***** RAW DATA *****

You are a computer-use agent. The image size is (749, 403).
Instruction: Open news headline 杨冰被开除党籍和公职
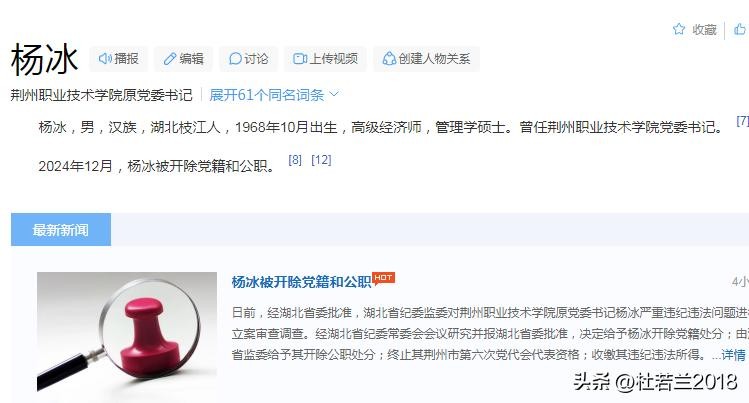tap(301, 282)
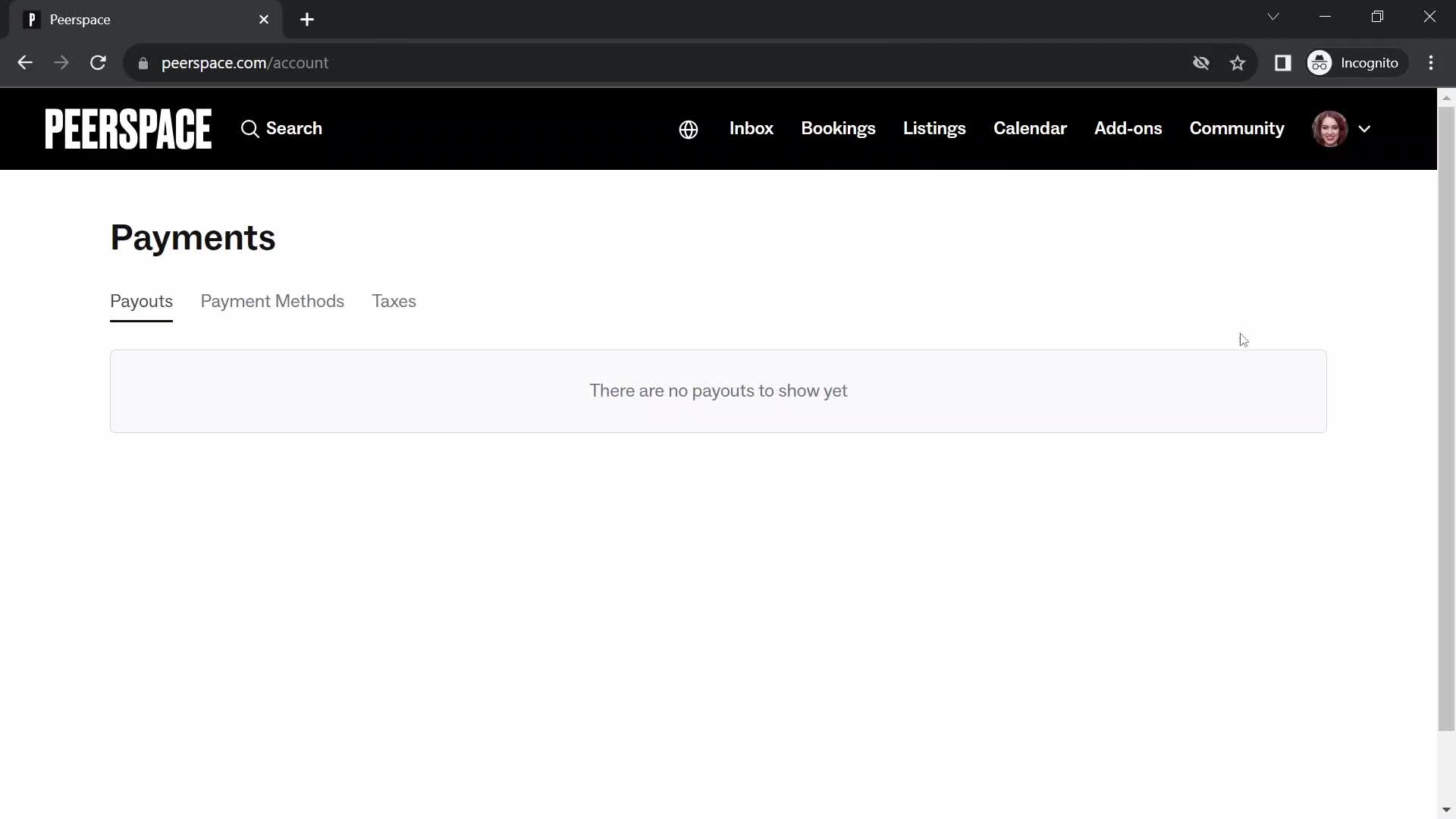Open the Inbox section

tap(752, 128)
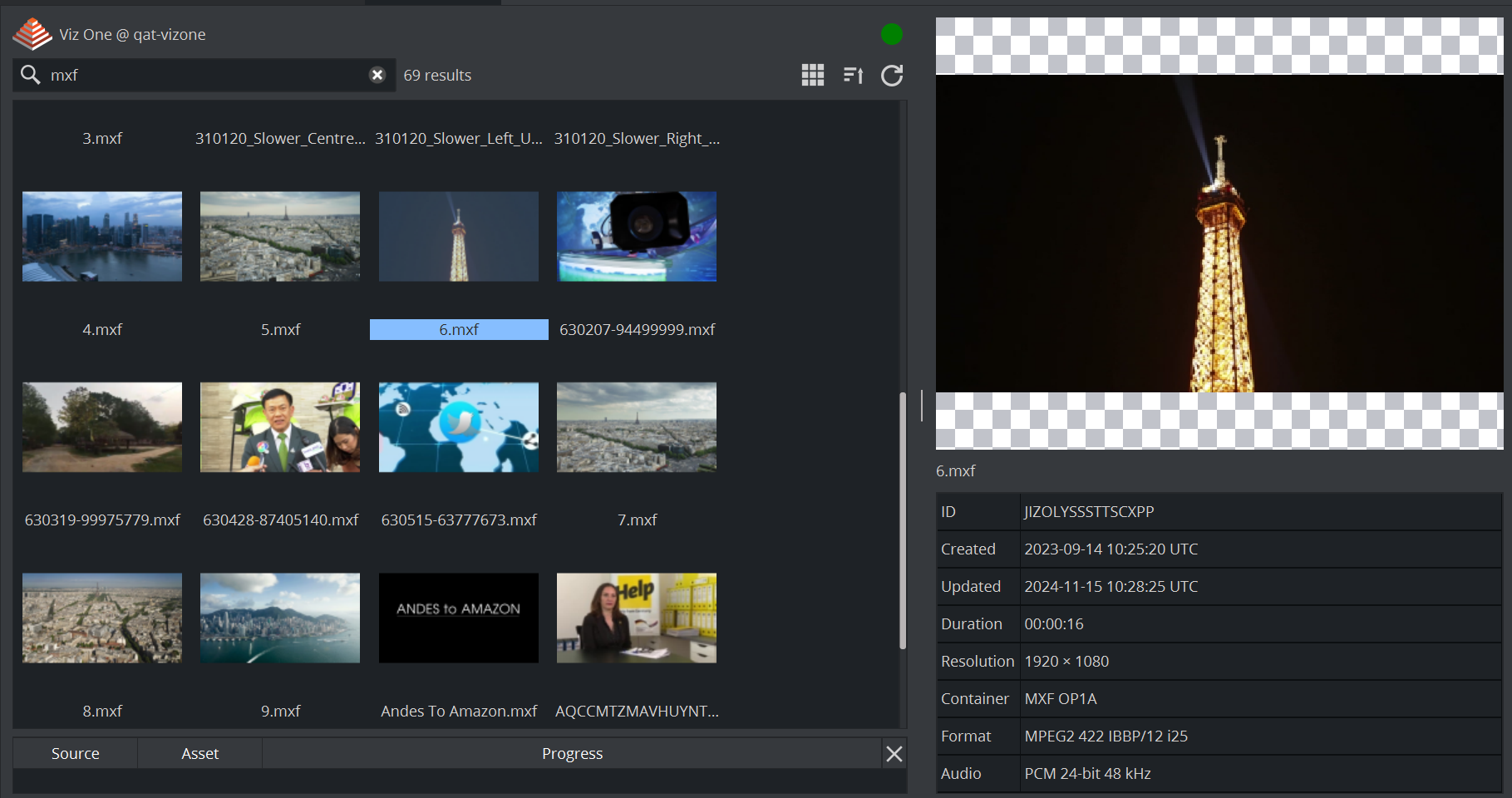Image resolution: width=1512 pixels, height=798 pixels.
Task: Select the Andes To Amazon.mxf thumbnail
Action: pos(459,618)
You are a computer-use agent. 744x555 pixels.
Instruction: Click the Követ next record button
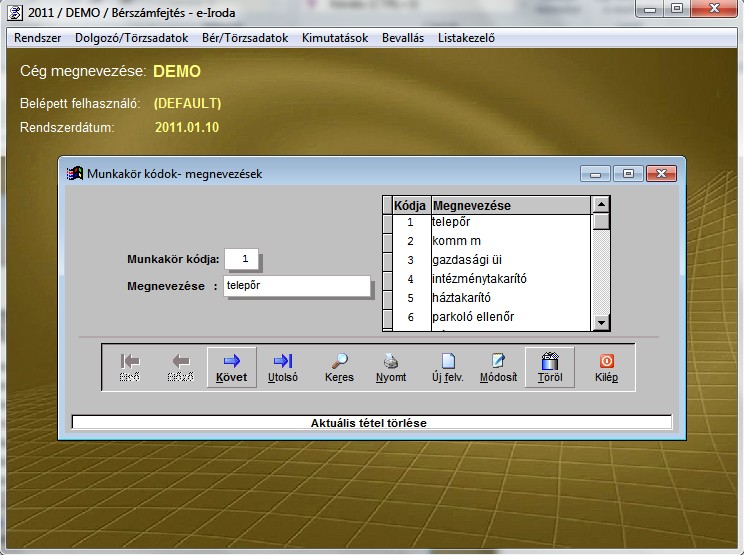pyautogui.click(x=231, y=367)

*****

**TASK DETAILS**. Scan the records above for lines with the word "agent". Then report how many there are, as a bare number.

**RESPONSE TO THE EXERCISE**. 2